» **El problema**
Transcribe un fragmento del texto sobre las redes sociales: empieza en las palabras "En FB, me aburren" y termina después de "escucha el audio.".

» **Documento de origen**
##########

Estoy vieja. No sé usar Instagram. No veo tiktok porque es como crack. Lo evito al propio. Tengo mis programas fijos en you tube que me gusta escuchar y aunque intenté opciones a Twitter, ninguna mi atrapó y es ahí donde leo noticias y chismes, curando cuidadosamente mi time line y protegiéndome con un candadito. Linked in es mantequilla.
En FB, me aburren los anuncios, las sugerencias y que me lean la mente. Cada cierto tiempo, hago limpieza de contactos y luego me aburro. A veces me meto en perfiles de personas conocidas para ver en qué andan o cuál es su última retahíla.
En esas, ayer vi unos videos durísimos. Se trata de prueba tomada por los vecinos de una mujer que, supuestamente, vende drogas y maltrata a su hijo de cuatro años. Solo se escucha el audio.

##########

Entradas guardadas
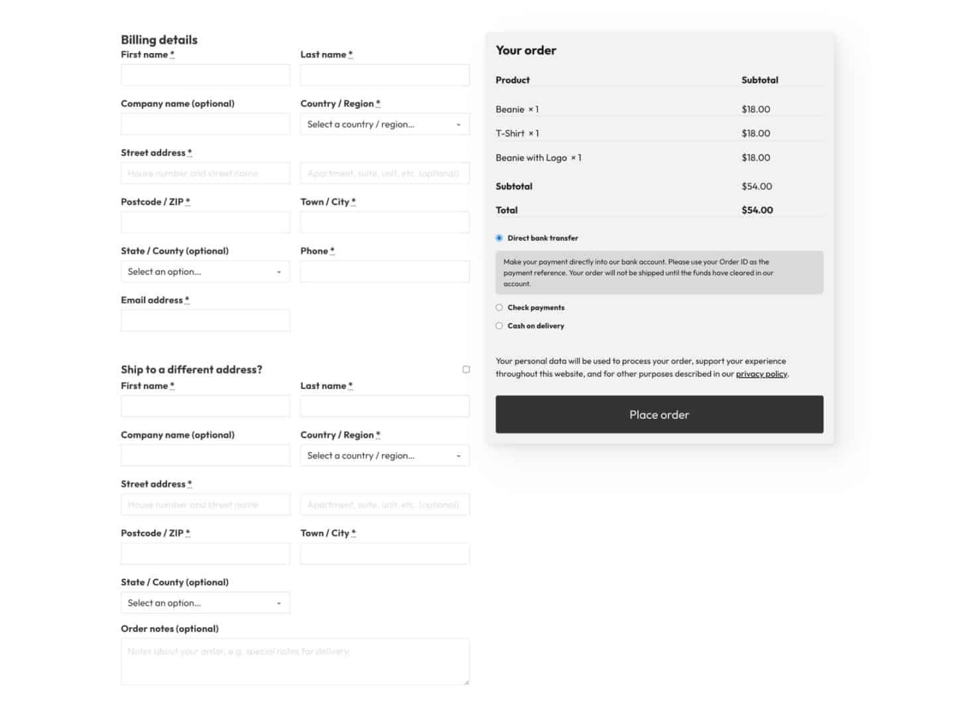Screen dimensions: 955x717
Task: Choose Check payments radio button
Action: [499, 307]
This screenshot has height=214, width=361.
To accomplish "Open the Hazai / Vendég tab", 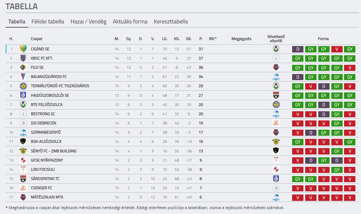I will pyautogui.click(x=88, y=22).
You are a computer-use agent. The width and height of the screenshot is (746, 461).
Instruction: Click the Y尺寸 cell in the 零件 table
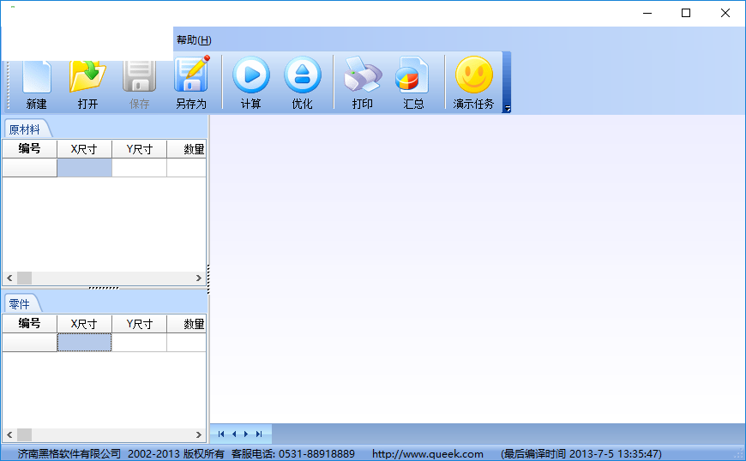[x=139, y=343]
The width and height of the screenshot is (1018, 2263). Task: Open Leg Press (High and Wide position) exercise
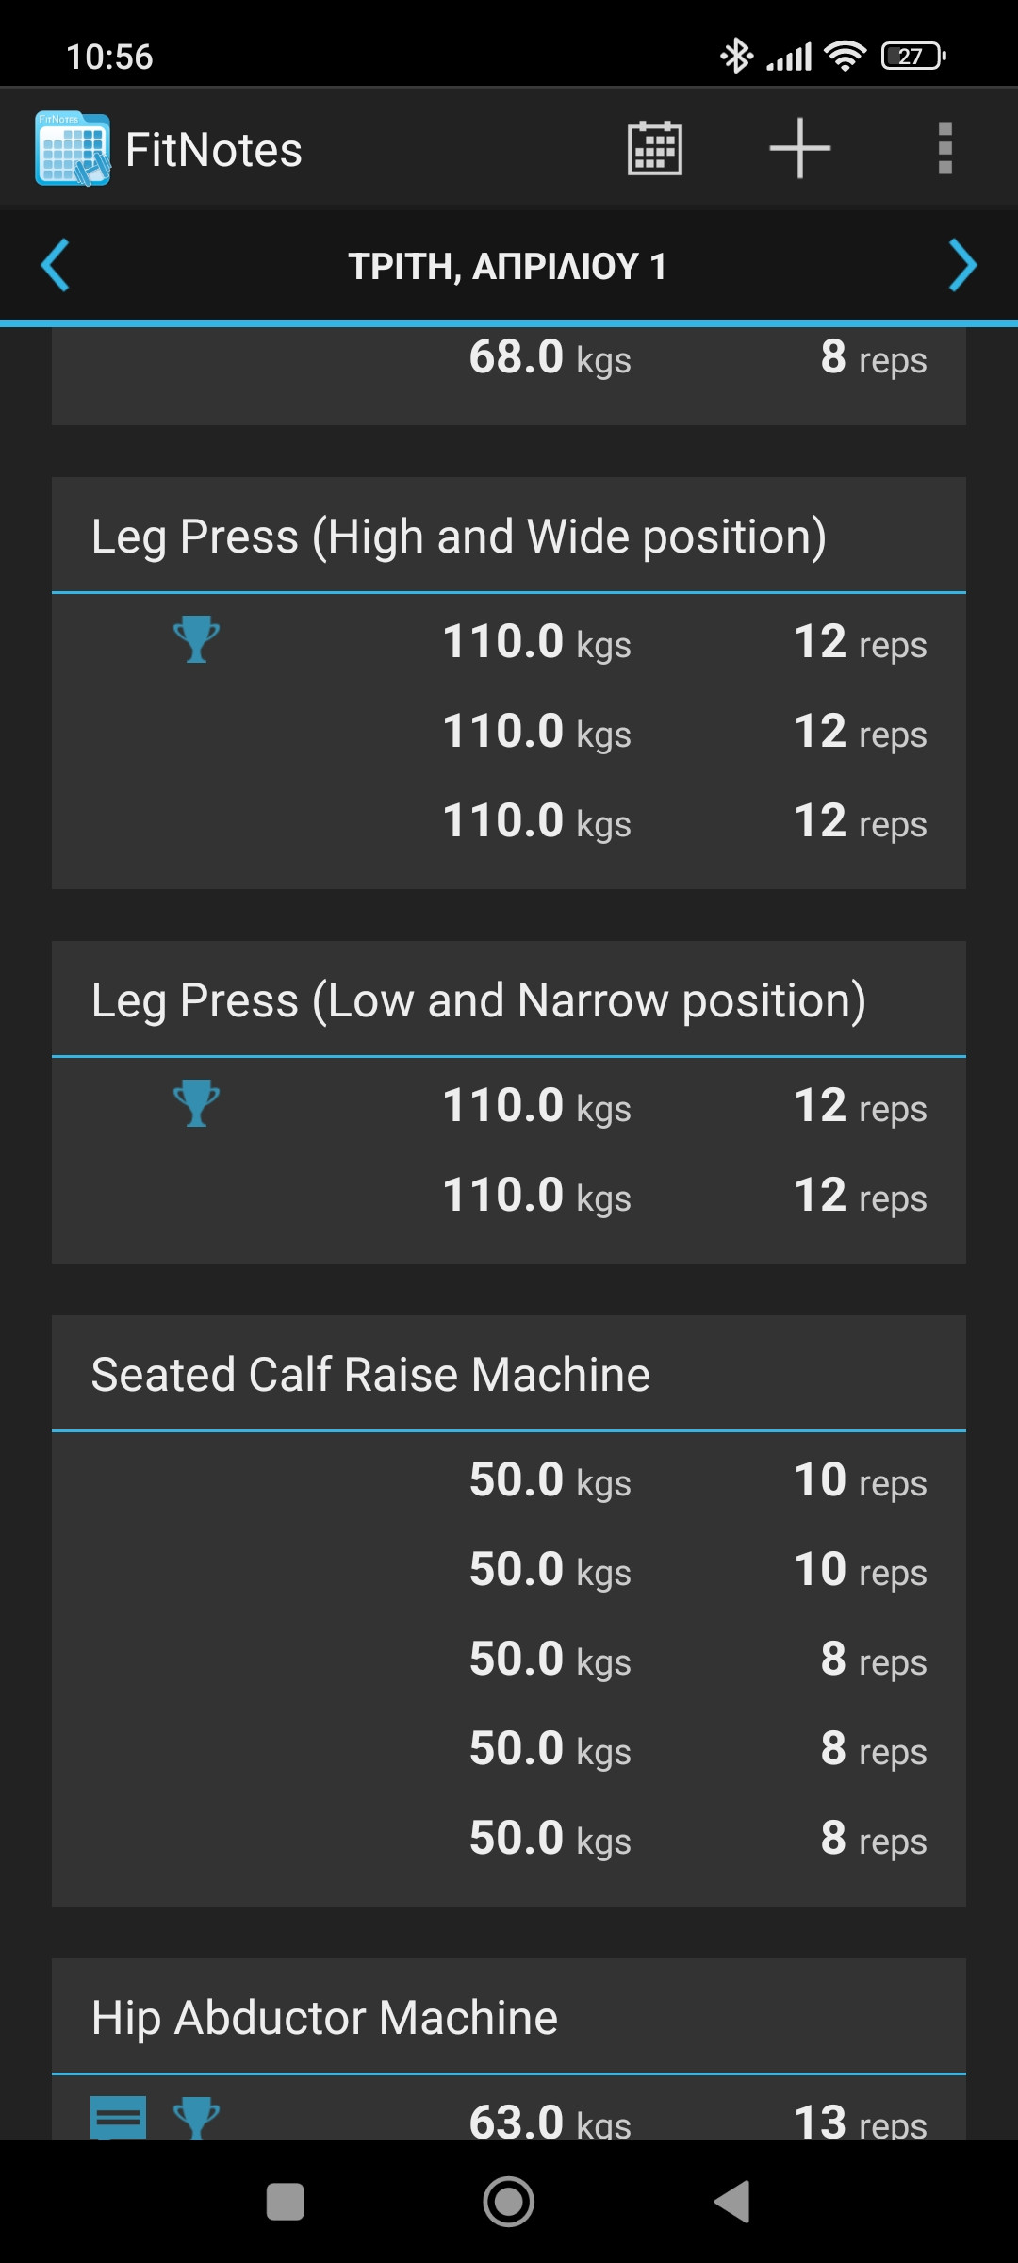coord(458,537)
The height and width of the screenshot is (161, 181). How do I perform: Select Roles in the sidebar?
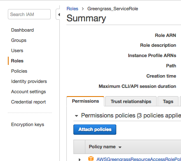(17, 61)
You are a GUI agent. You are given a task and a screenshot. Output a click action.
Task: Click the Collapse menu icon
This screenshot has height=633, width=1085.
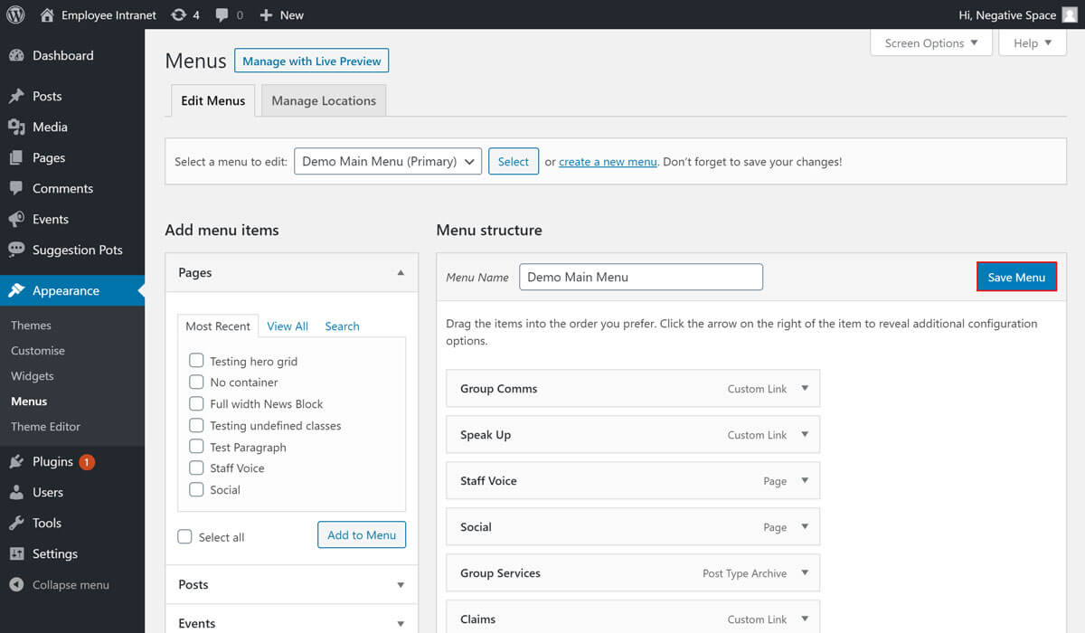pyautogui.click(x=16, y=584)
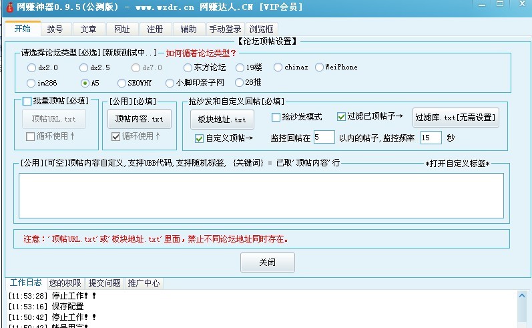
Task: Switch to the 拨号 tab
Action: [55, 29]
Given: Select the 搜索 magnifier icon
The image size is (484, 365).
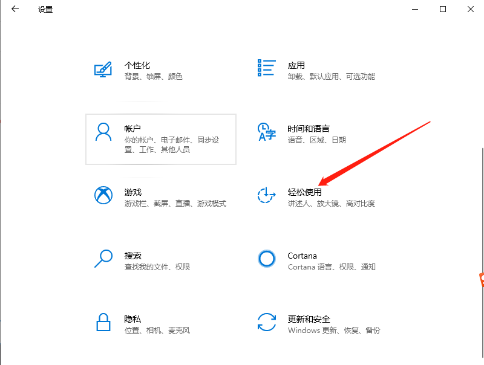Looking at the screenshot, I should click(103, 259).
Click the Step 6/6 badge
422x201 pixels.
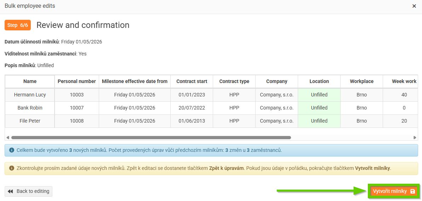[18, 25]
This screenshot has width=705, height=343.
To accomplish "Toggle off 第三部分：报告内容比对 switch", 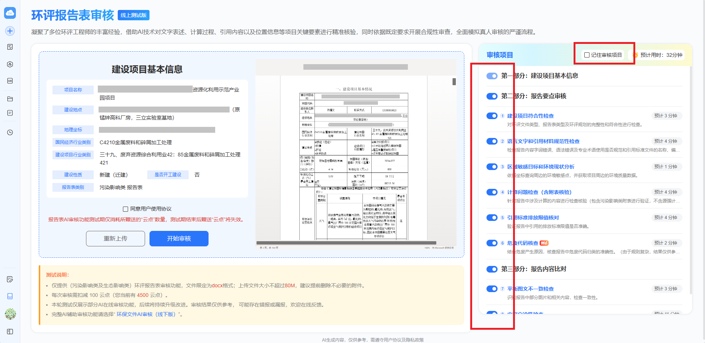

##########

» **Solución desarrollada**
En FB, me aburren los anuncios, las sugerencias y que me lean la mente. Cada cierto tiempo, hago limpieza de contactos y luego me aburro. A veces me meto en perfiles de personas conocidas para ver en qué andan o cuál es su última retahíla.
En esas, ayer vi unos videos durísimos. Se trata de prueba tomada por los vecinos de una mujer que, supuestamente, vende drogas y maltrata a su hijo de cuatro años. Solo se escucha el audio.